Услышав эти сказанные ею на прощание слова, он впал в неописуемую ярость. Он что, должен был жалеть женщину, которая постоянно насиловала его? Он что, должен был сочувствовать ей, когда ее целью было похитить у него ребенка?
Она говорит, что рада, что ей на милость был отдан он, а не кто-нибудь другой. И почему это так? Чему она радуется? Другие женщины боялись его. Его жены… такие робкие, слабые создания. Они так и не смогли побороть свой страх перед ним, хотя он никогда не давал им повода думать, что может быть жестоким по отношению к ним. И так было с тех пор, как ему исполнилось шестнадцать лет, и он лишился семьи и дома. Именно в тот трагический год в нем произошел перелом. Изменился его характер, и даже внешность. Тот мрак, который поселился в его душе, отразился и на его лице.
С тех пор на его ложе никогда не было женщин, которые первоначально не испытывали страха перед ним. Обе его жены давно умерли. А были они с ним в те времена, когда он жил и дышал мщением, когда каждая его мысль была только о разрушениях и убийствах, так же как и сейчас.

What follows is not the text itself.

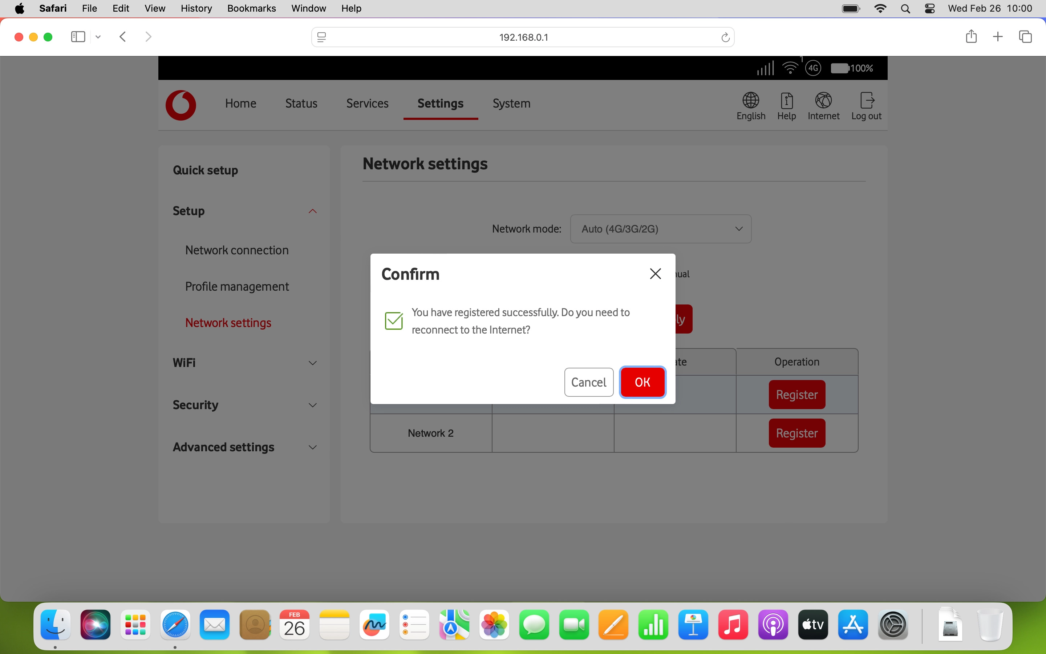
Task: Expand the WiFi section
Action: point(313,363)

И чему она радовалась? Тому, что он был крепко связан и не мог дотронуться до нее? Потому что знала, что его не будет в живых, прежде чем с него снимут цепи, и поэтому ей совсем не нужно бояться его? Существовала вполне реальная перспектива того, что его зарежут прямо здесь, в постели, лишив его возможности защищаться, без малейшего шанса на отмщение. Смерти он не боялся. Бывали времена, когда он даже заигрывал с ней, когда его жизнь была пуста и ничтожна, и ему просто было все равно, жив он или нет. С тех пор не многое изменилось. Но сейчас ему представилась возможность заключить выгодный брак с леди Изабеллой. И он не хотел упускать этот шанс. Однако еще больше он сожалел о том, что ему не удастся отомстить этим людям за то зло, которое они причинили ему. Об этом он жалел гораздо больше, чем о возможной смерти.
К великому удивлению Уоррика, на следующий день Милдред появилась не с едой, а ворохом одежды и ключом от его оков, и, если ее словам можно было верить, она пришла по приказанию своей госпожи.
— Очень хорошо, сэр, что я нашла ключ. Моя госпожа хочет, чтобы вы ушли. И сделать это нужно сейчас, пока ее брат занимается вербовкой наемников в городе. — Все это она сказала ему, вынимая из его рта кляп. — Я постараюсь убедить его, что ваше семя попало на благодатную почву. Но это не означает, что он не попытается вновь поймать вас.